[TASK GOAL]
Looking at the records below, say how many lines contain "dimensions". Nothing else belongs in the answer.

[Stored items]
■ ■ ■ ■

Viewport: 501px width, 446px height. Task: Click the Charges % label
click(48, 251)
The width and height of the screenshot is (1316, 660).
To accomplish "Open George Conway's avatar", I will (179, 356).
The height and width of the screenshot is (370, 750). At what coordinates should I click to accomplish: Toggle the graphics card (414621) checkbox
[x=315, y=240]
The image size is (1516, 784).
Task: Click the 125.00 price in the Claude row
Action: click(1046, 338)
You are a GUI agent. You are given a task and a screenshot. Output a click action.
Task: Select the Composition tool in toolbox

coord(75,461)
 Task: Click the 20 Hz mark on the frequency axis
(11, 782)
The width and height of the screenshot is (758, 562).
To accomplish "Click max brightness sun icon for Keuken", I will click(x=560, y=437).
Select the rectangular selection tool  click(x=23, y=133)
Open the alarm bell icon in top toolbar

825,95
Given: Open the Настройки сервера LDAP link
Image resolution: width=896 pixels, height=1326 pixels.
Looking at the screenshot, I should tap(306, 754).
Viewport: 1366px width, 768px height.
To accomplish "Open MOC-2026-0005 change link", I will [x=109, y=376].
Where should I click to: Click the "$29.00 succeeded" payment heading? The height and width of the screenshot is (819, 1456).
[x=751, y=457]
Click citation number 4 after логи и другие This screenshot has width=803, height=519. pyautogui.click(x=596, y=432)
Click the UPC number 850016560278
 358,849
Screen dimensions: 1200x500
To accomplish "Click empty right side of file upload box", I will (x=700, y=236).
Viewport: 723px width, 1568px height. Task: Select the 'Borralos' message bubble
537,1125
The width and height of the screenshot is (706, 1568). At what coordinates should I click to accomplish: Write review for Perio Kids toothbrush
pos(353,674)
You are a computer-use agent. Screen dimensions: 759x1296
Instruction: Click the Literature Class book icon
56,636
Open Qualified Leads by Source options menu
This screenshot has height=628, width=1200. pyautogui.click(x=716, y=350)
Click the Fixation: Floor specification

■ ■ ■ ■

[RESPONSE AREA]
2